The order prohibits all kind of media, including online media, from spreading the following kind of information:
false information, information deemed a threat to national security, defamation, criticism of the role of the NPOMC, state secrets, information which may lead to confusion, conflict and unrest, information about an assembly which aims to oppose the authorities, and information which threatens an individual. 
Activists protest against the imposition of martial law to limit freedom of expression in northern Chiang Mai Province.
The junta also ordered all Internet Service Providers to “monitor, check and block the dissemination of information which is distorted, incites [violence] or which may lead to unrest in the kingdom or affect national security or contravene public morals.” The ISPs had to report to the National Broadcasting Telecommunication Commission (NBTC) at 10.30 am on Thursday. 
The junta had earlier “asked for cooperation” from online social media operators not to disseminate “provocative … information inciting unrest,” or “anti-junta” messages.
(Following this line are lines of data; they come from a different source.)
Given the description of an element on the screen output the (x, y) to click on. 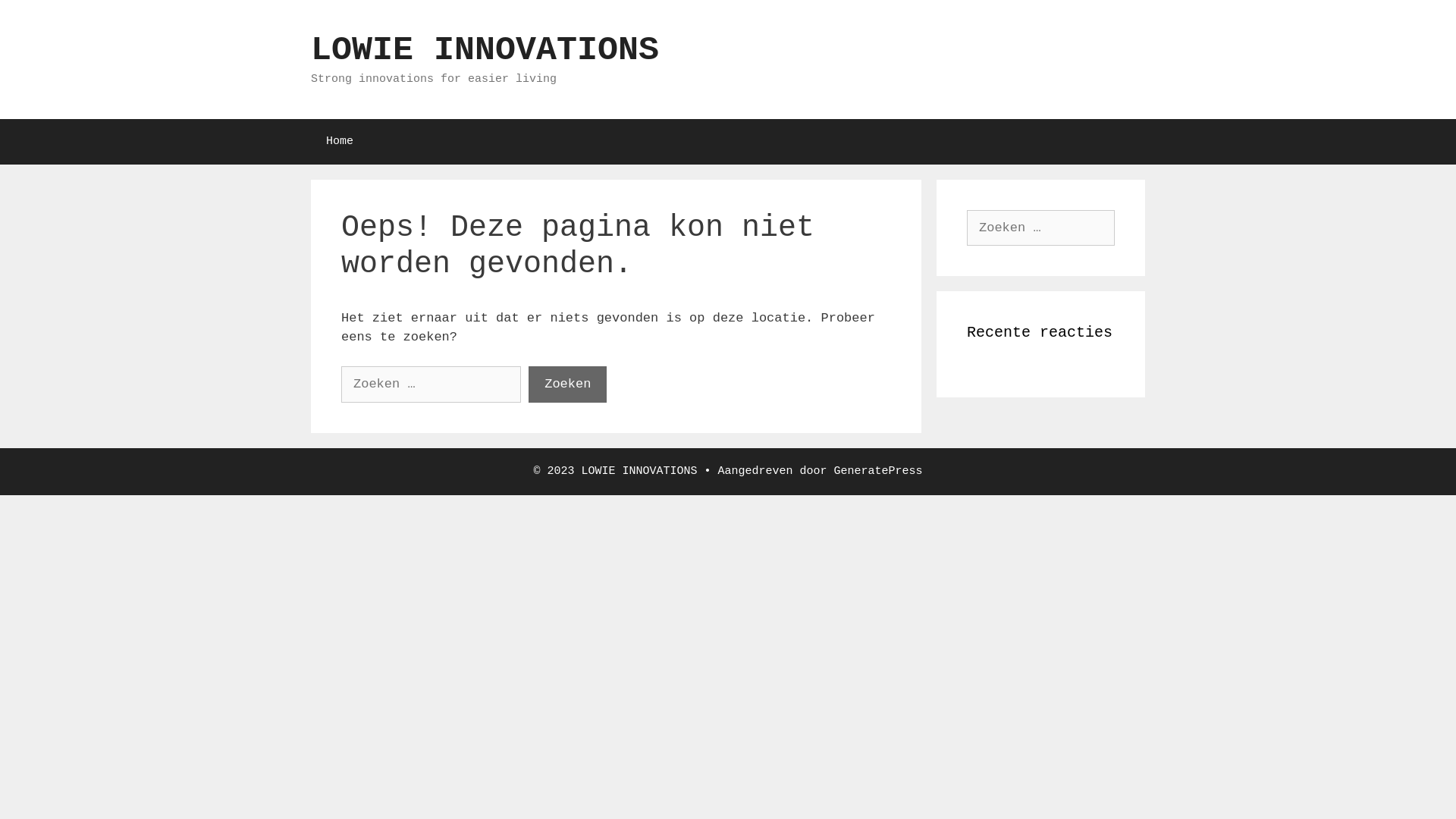
Zoek naar: Element type: hover (430, 384)
Zoeken Element type: text (567, 384)
Spring naar inhoud Element type: text (0, 0)
LOWIE INNOVATIONS Element type: text (484, 50)
Home Element type: text (339, 140)
GeneratePress Element type: text (878, 470)
Zoeken Element type: text (39, 18)
Zoek naar: Element type: hover (1040, 227)
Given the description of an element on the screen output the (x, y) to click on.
Otherwise the NPOMC will shut down all their operations and prosecute those who violate the order.  
It also summoned former Prime Minister Yingluck Shinawatra and several other key Pheu Thai party members, including Somchai Wongsawat, former prime minister and a brother-in-law of Yingluck, and former cabinet minister Chalerm Yoobamrung to report to the junta at the Army Auditorium building at 10 am on Friday. 
All state authorities at the level of director-general and above were also to report to the junta.